While the lift span was being built the casting of the concrete counterweights proceeded. These were prepared in their ultimate positions within the towers. The forms whereby these weights were moulded rested on boxes containing a layer of sand 18 inches in depth, and the moulds were placed 18 inches above the position they were to occupy ultimately. By this arrangement sufficient play for the stretch of the ropes, and to provide requisite ease in connecting the cables, was ensured. After the concrete had set, and directly the lift-span was completed, the sand was permitted to run out of the boxes, so that the weights gradually descended to their requisite level and took up the ropes, thereby swinging, or taking up the weight of the lift span, so as to enable the false-work to be demolished.
The lower or railway deck of the movable span was erected in sections on barges, a floor beam and two hangers first being riveted up, and then raised into position. The concrete counterweights for this deck were cast separately for each panel joint, and they were previously cast and supported on false-work on the upper deck. So soon as a panel joint was in place it was connected to its cables and supported by the counterweight. All the hanger posts, with the floor beams, were set first, the stringers and lower lateral truss being filled in subsequently.

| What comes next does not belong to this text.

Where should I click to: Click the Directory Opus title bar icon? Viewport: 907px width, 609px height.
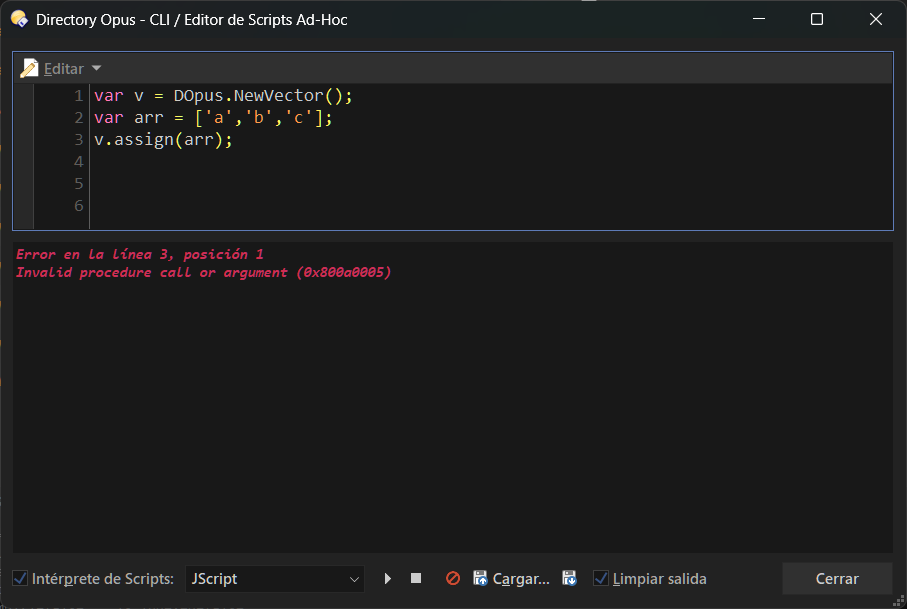(x=19, y=19)
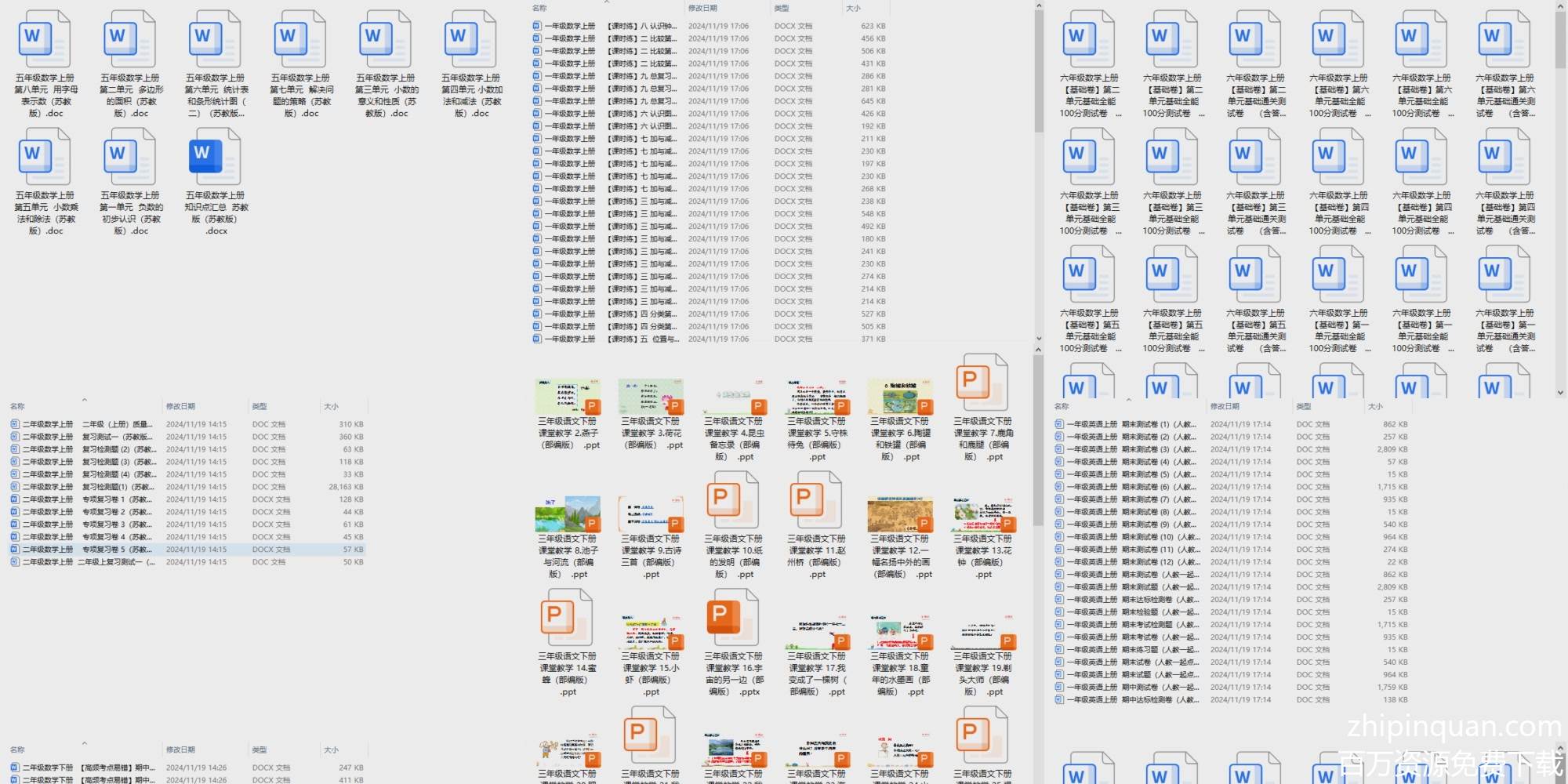
Task: Click the 14.蜜蜂 PowerPoint file icon
Action: pyautogui.click(x=567, y=618)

By these ingenious arrangements the construction of the most difficult section of the bridge—the moving span—was completed without any material interference to navigation. All river traffic was able to pass to and fro without the slightest hindrance. The methods adopted furthermore secured rapid construction.
The machinery house for the operation of the moving sections is placed centrally on the deck above the highway level of the bridge. The mechanism is operated electrically. A large gauge is provided on either side of the bridge extending from the top of the piers to the point corresponding with the level of the telescoping railway deck, so that the navigator can determine the clearance available both when the lower deck and when the two spans are raised to the full limit of their respective travels. When the public level is lifted, the two descending counterweights block the thoroughfare on either side of the opening.
The total weight of the bridge is 8,585.8 tons, divided up as follows :— West highway approach 687 tons ; East highway approach 398.8 tons ; Four 80-feet deck railway girders 103 tons ; East riveted span 2,230 tons ; West riveted span 1,948 tons ; Lift span with lifting deck 1,594 tons ; Towers 799 tons ; Tramway poles, balustrade, gas and water mains, etc. 342 tons ; Machinery and motors. 484 tons while its total cost was £383,000.
The bridge was completed for railway traffic on July 23rd, 1912, while the public highway was finished a fortnight later. Since it was opened, the chief engineer of the railway informs me that the bridge has been working with perfect and entire satisfaction. The time occupied in raising both decks to the maximum clearance above low water—165 feet—is 1-3/4 minutes, while lowering requires a similar interval. The result is, that when a sea-going ship with high masts desires to pass through the bridge, the public traffic on the upper deck is interrupted for five minutes. As the bulk of the navigation, however, demands only the moving of the lower or railway deck, the interference offered to vehicular and pedestrian traffic is so slight as to be insignificant. The unique success of this installation doubtless will lead to the wider adoption of the idea where similar conditions prevail, and where it is often essential to utilise a bridge both for public and railway services.